(Provided records):
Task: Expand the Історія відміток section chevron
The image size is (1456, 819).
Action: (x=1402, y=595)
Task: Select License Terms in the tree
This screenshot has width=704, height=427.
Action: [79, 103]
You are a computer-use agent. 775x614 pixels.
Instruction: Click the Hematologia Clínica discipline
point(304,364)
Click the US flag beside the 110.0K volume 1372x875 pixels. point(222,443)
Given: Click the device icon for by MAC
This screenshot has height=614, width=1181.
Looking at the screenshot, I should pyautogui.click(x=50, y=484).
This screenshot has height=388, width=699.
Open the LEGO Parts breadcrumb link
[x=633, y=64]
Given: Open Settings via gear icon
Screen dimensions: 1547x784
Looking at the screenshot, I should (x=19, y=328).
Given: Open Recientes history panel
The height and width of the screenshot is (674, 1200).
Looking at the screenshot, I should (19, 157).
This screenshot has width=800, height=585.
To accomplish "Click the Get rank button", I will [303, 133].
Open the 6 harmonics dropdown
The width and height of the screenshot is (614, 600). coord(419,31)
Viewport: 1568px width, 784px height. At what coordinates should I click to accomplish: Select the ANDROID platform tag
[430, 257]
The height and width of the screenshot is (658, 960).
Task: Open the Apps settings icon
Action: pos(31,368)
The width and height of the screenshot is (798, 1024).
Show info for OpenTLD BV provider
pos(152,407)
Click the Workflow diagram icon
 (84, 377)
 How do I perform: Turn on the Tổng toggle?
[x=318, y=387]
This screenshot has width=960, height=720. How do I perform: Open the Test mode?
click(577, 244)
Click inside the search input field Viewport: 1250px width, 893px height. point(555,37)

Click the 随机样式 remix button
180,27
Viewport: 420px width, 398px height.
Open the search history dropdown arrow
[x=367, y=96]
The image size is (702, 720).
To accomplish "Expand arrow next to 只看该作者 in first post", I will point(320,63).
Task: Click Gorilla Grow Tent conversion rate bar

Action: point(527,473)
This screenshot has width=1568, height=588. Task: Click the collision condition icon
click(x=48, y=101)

(Problem requirements): Please reproduce all of the records above word for word, keeping every line in its original order.

(Response to the task):
Task: Expand the Історія відміток section chevron
The image size is (1456, 819).
Action: (x=1402, y=595)
Task: Select License Terms in the tree
This screenshot has width=704, height=427.
Action: [79, 103]
You are a computer-use agent. 775x614 pixels.
Instruction: Click the Hematologia Clínica discipline
point(304,364)
Click the US flag beside the 110.0K volume 1372x875 pixels. point(222,443)
Given: Click the device icon for by MAC
This screenshot has height=614, width=1181.
Looking at the screenshot, I should pyautogui.click(x=50, y=484).
This screenshot has height=388, width=699.
Open the LEGO Parts breadcrumb link
[x=633, y=64]
Given: Open Settings via gear icon
Screen dimensions: 1547x784
Looking at the screenshot, I should (x=19, y=328).
Given: Open Recientes history panel
The height and width of the screenshot is (674, 1200).
Looking at the screenshot, I should (19, 157).
This screenshot has width=800, height=585.
To accomplish "Click the Get rank button", I will [303, 133].
Open the 6 harmonics dropdown
The width and height of the screenshot is (614, 600). coord(419,31)
Viewport: 1568px width, 784px height. At what coordinates should I click to accomplish: Select the ANDROID platform tag
[430, 257]
The height and width of the screenshot is (658, 960).
Task: Open the Apps settings icon
Action: pos(31,368)
The width and height of the screenshot is (798, 1024).
Show info for OpenTLD BV provider
pos(152,407)
Click the Workflow diagram icon
 (84, 377)
 How do I perform: Turn on the Tổng toggle?
[x=318, y=387]
This screenshot has width=960, height=720. How do I perform: Open the Test mode?
click(577, 244)
Click inside the search input field Viewport: 1250px width, 893px height. point(555,37)

Click the 随机样式 remix button
180,27
Viewport: 420px width, 398px height.
Open the search history dropdown arrow
[x=367, y=96]
The image size is (702, 720).
To accomplish "Expand arrow next to 只看该作者 in first post", I will point(320,63).
Task: Click Gorilla Grow Tent conversion rate bar

Action: point(527,473)
This screenshot has width=1568, height=588. Task: Click the collision condition icon
click(x=48, y=101)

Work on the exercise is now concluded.